The plan was for a test environment (http://bugs.ingres.com/ &
http://code.ingres.com). The purpose of which was to get us where we are
now, allow prototyping and testing using svn/trac to identify any
issues. It is also usable in the meantime for community project such as
our Geospatial project, snmp agent, drivers, trac, lxr, and more.
If you feel this mailing list, or any of the other facilities are
exclusive, please promote them to make others aware.
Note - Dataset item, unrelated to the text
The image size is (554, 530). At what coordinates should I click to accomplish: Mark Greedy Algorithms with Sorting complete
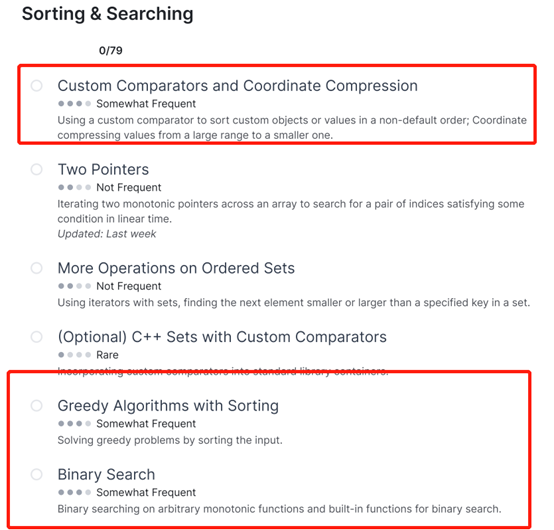36,405
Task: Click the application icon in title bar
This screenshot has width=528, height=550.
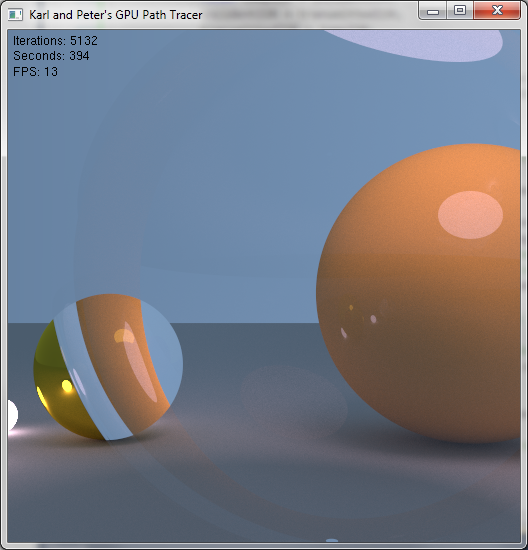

Last of all, everyone has been asked for input. This is what this has
been about. What's been done has been an aweful lot to fit in 10%. ;-)
Andrew
-----Original Message-----
From: opensource-infrastructure-bounces at lists.ingres.com
[mailto:opensource-infrastructure-bounces at lists.ingres.com] On Behalf Of
David Tondreau
Sent: June 9, 2008 2:28 PM
To: Discussions about the infrastructure needed to support a true open
sourcecommunity
Subject: Re: [os-infrastructure] State of the onion
Andrew,
This is not about criticizing you, it is about doing what is best for
the business. People disagree with me all the time. I'm cool with that
because I don't think I have an exclusive angle on "the right thing." I
like it when really smart people (and there are a LOT of smart people
around Ingres -- especially the people on this list) have a different
point of view than me because I get to learn from them. What I am
seeing is that I have raised some questions and at least four people who
I think are pretty darn smart (Bodo, Durwin, Alex and Roger) have
expressed some level of agreement. That doesn't mean we have all the
answers, it just means there are some issues and more than one person
thinks the issues are valid. I find it curious that one would simply
want overlook the concerns of talented group of folks combining for over
125 years of professional experience....
Now, for the record:
* There were no engineering wide e-mails or other communications
that I am aware of announcing the efforts you are working on that
I am aware of.
* I do not follow C.D.I. (presuming you mean comp.databases.ingres
because that is otherwise not in my vernacular) because its not --
or at least historically hasn't been -- relevant to my job.
* Neither myself or any other member of the OpenROAD team that I am
aware of has ever been asked about our requirements or
recommendations for open source.
* I did not know anything about your efforts prior to February.
* Bill suggested Bodo and I be included on until the February 5
"Janitors" call. We presented the plans for taking OpenROAD open
source. That was it.
* I got no follow up from that call, no meeting notes, and no
invites to subsequent calls.
* I have never been sent a meeting invitation to any of your other
conference calls.
* We voiced the same concerns that have been articulated in this
trail to you at the summit. None of this is new.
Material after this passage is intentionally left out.